●20:00「まずは1杯目。僕のイメージでお願いします」
1軒目。渋谷宮益坂にバー「LARGO」はある。壁一面に並んだお酒の瓶に迎えられ、口ヒゲをはやしたバーテンの石原さんにカクテルを注文。
「僕たちのイメージでカクテルを作ってください」
「分りました」
見た事ないようなお酒のビンを何本か取り出し、氷りを砕く。シャカシャカ、シェイカーを振る音。僕と林さんは固唾を飲んでバーテンダー石原さんの動作を見守る。
数分後、2つのどっしりとしたグラスに注がれたカクテルがカウンターの上に並ぶ。
「お2人とも食後だと思いましたので、ハードリキュールベースで作ってみました」
「……」
2人とも空きっ腹だ。
いきなり間違ったイメージ。大丈夫なのか?
「まずは住さんの方ですが、カルバトスというりんごのブランデーベースで作ってみました。オリジナルカクテルです」
■住のイメージカクテルその1「カルバトスベース」
カルバトスというお酒はフランスはノルマンディ地方で取れる林檎から作られるハードリキュール。
「林檎しか取れないような荒廃した土地なんですが、そこに野性味があるんです」
「野性味ですか!僕のイメージは野性ですか?」
「はい。更にこのお酒は寝かせると熟成してどんどん旨味が増していくのです」
まず出て来た僕のイメージが「野性味」だった。今までの人生で野性っぽい、って言われた事は一度もない。意外なイメージに少し喜ぶ。

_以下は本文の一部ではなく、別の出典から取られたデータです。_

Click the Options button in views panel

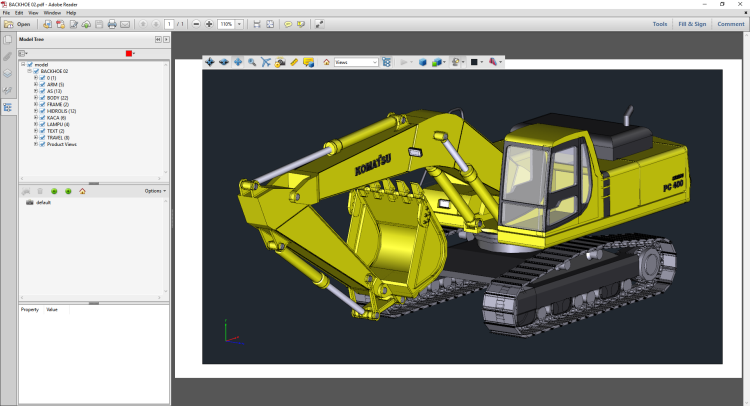point(155,190)
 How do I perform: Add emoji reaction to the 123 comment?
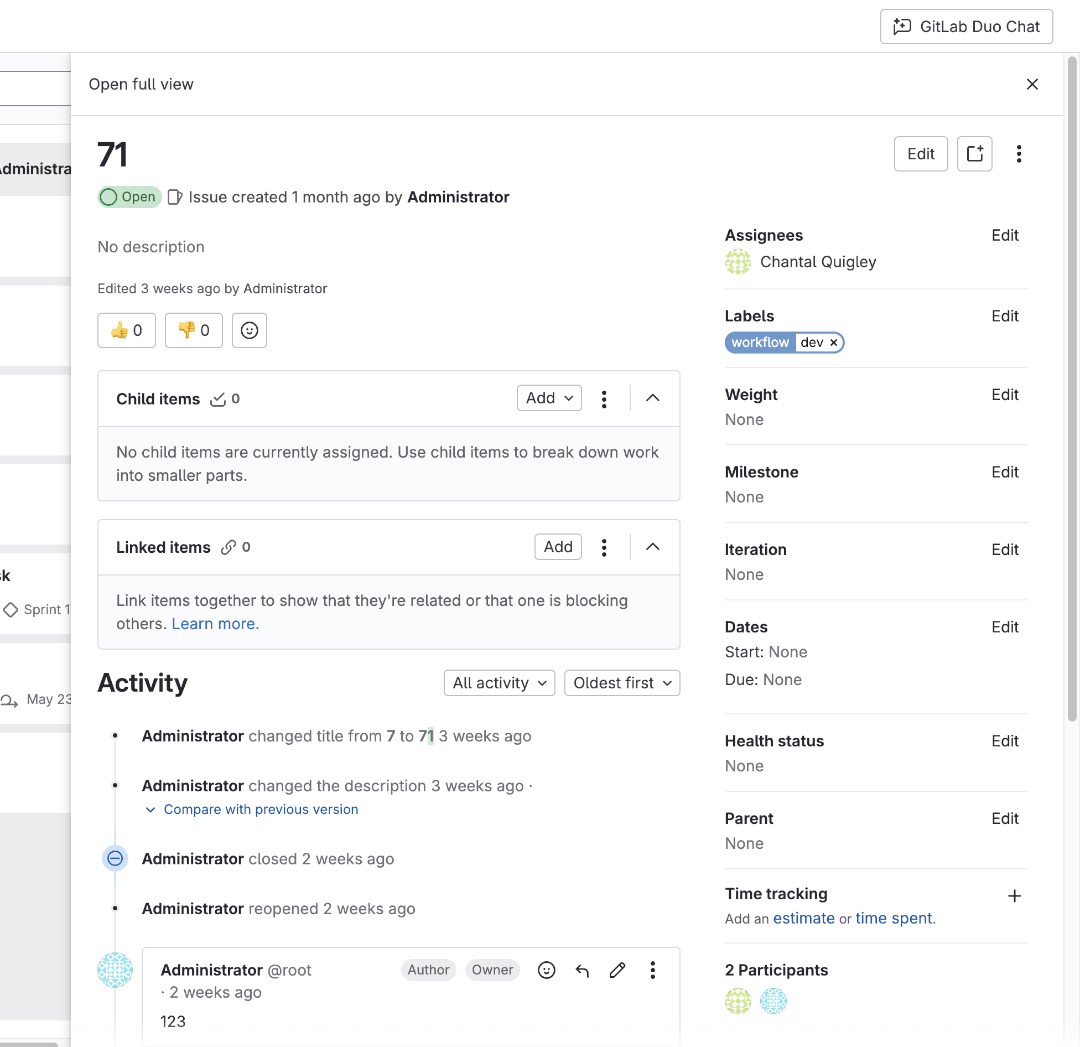546,969
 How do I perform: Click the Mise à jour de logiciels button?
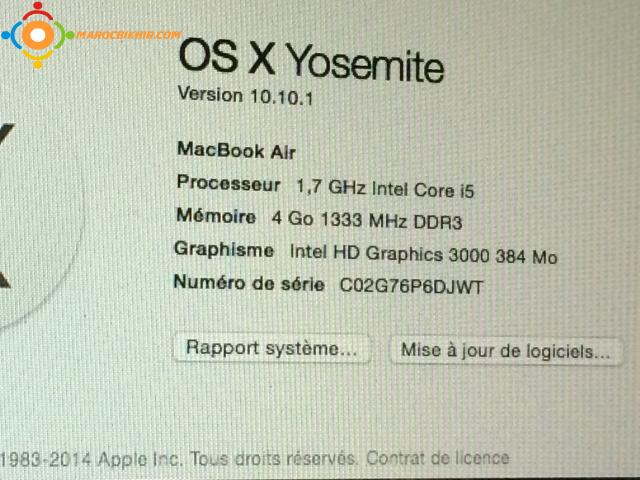click(x=506, y=351)
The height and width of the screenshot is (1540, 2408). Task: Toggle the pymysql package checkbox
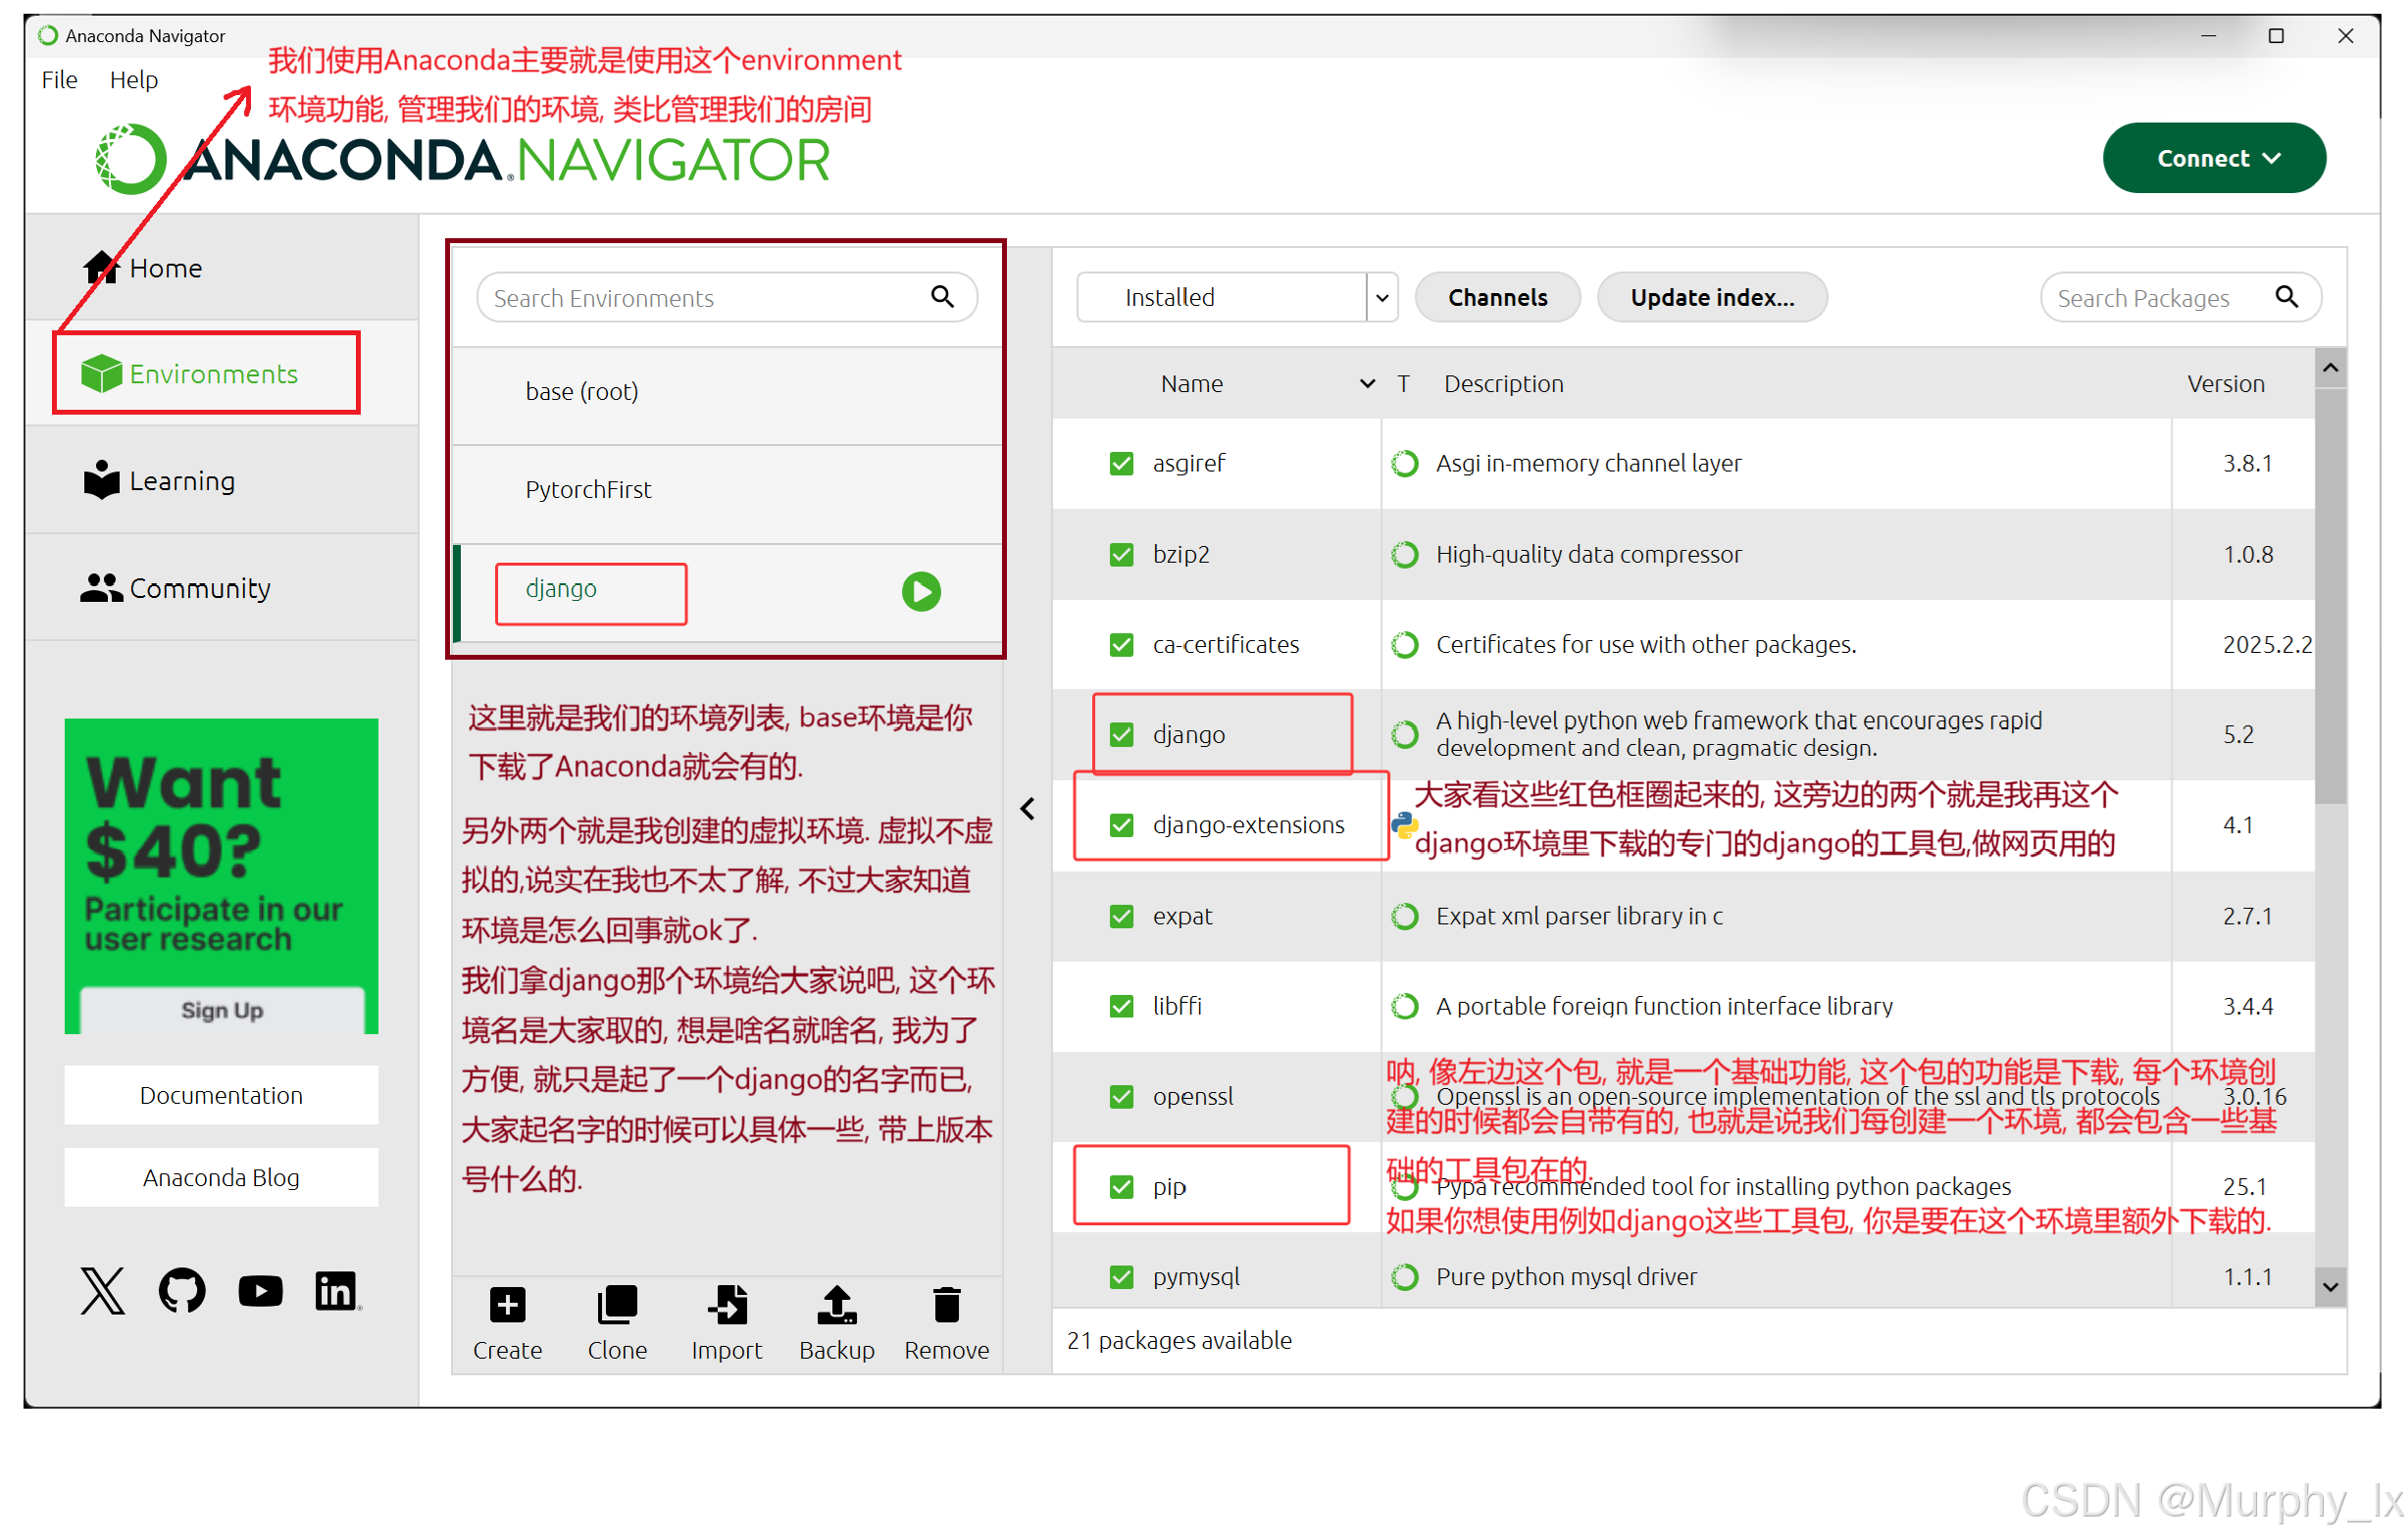click(1122, 1277)
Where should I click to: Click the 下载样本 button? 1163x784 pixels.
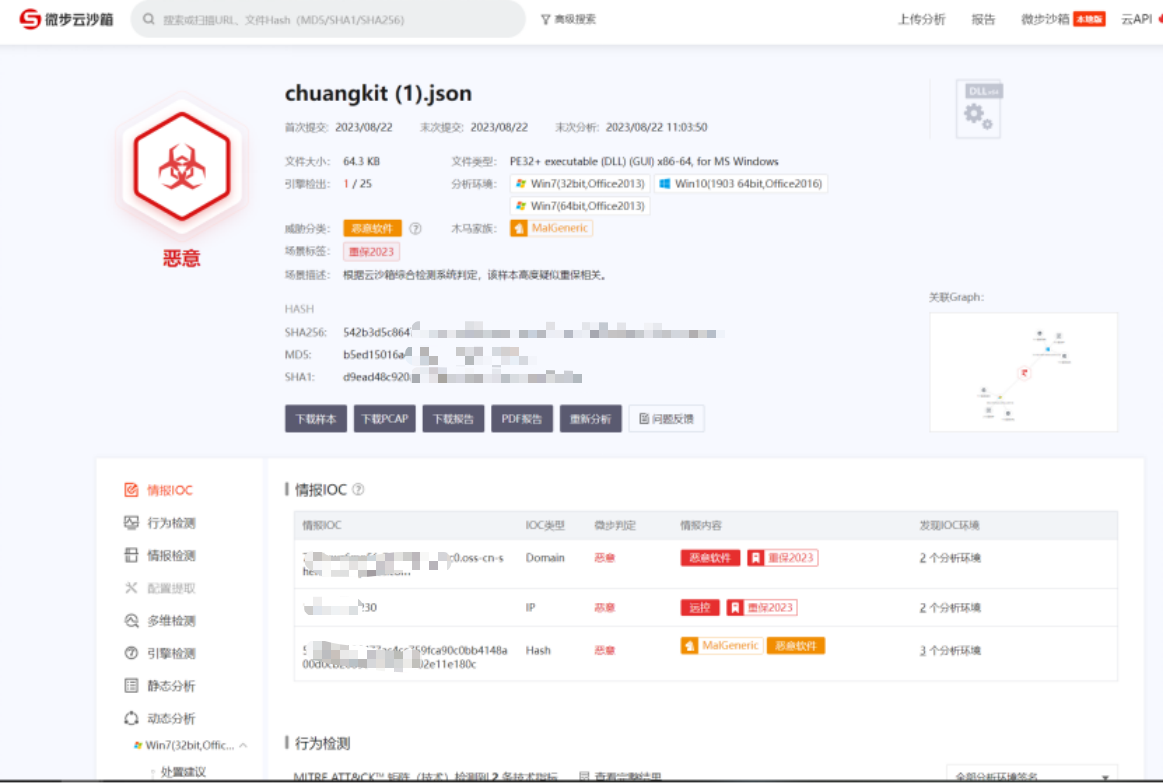click(315, 419)
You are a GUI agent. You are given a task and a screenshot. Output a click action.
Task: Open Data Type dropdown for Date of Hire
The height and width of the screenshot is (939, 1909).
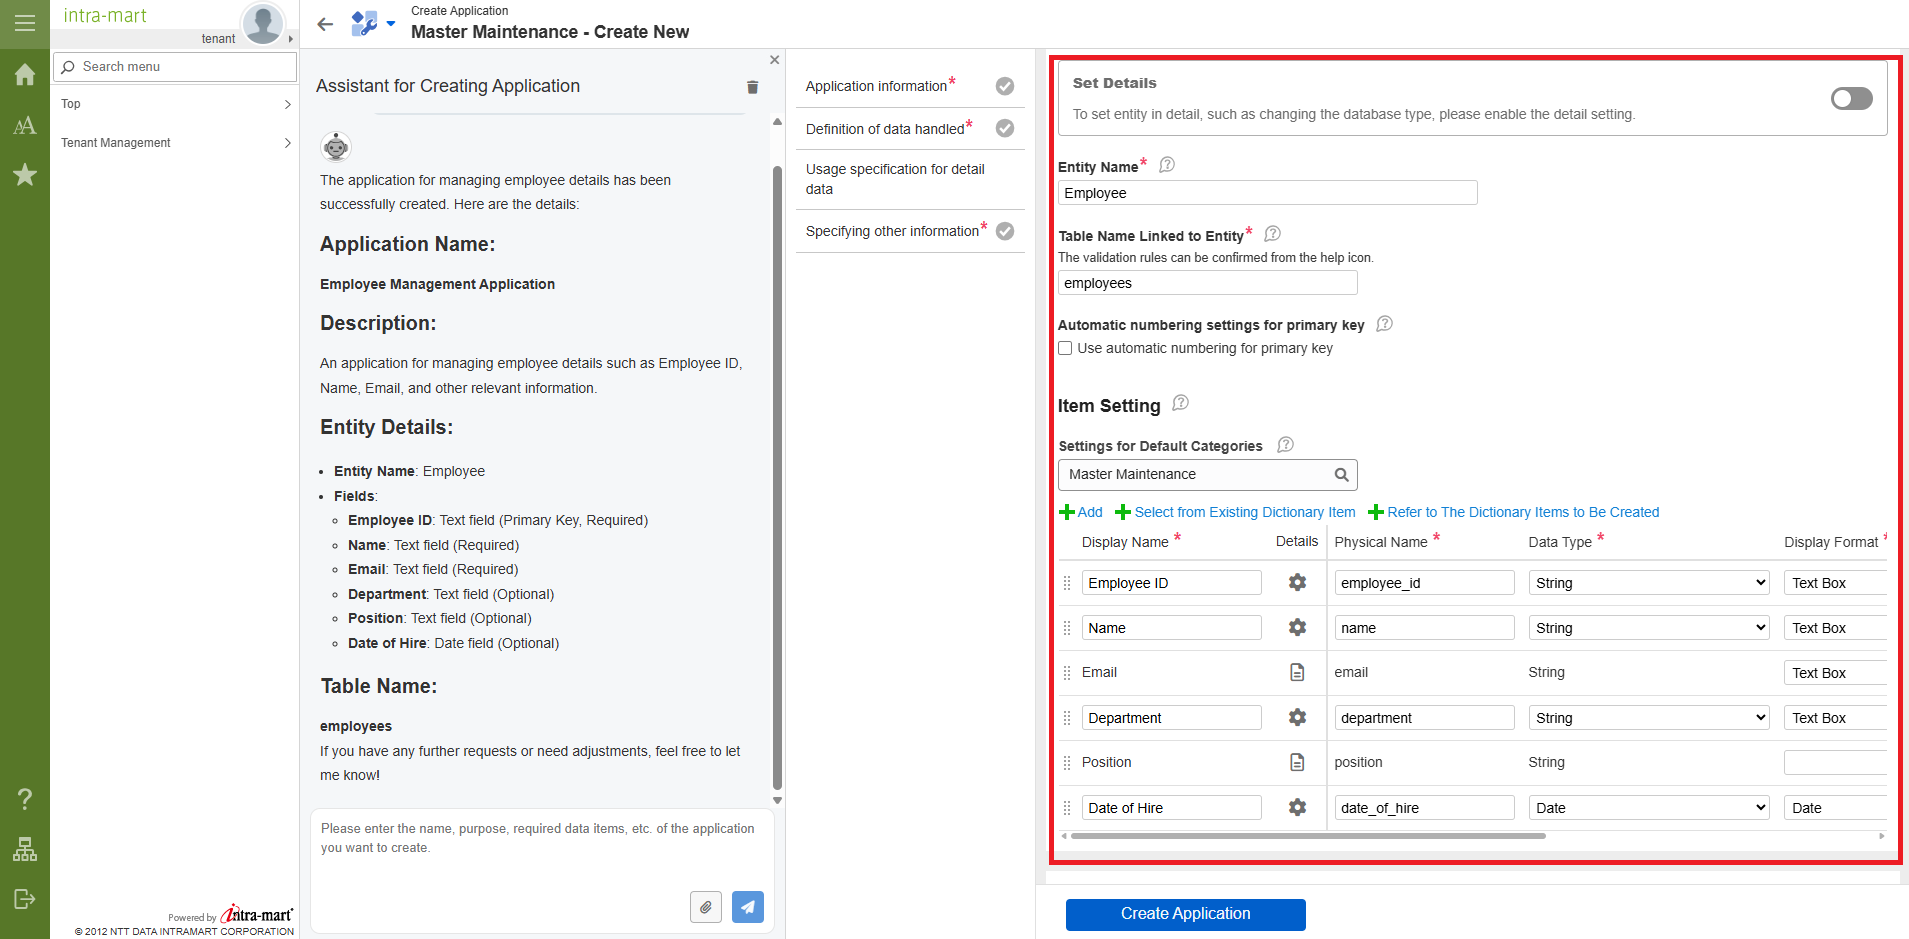(x=1648, y=808)
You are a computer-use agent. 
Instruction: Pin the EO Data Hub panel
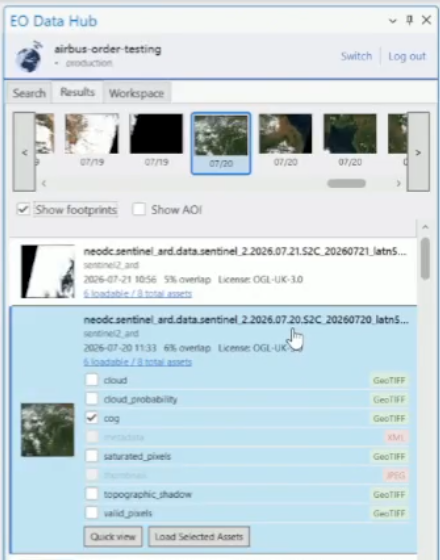click(410, 20)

「次に林さんのカクテルですが、クウァントロというハードリキュールをベースにしております」
林さんのイメージは「黄色」だったらしい。僕の「野性」よりはイメージに合っているように思う。
■林のイメージカクテルその1「クウァントロベース」
どちらのカクテルも1杯目にしていきなり強い。僕たちは食後ではない、って一言言えば良かったのだがそういう事を言える雰囲気ではない。バーテンダー石原さんのプライドを傷付けてしまってはいけない。
空きっ腹に40度のアルコールを流し込む。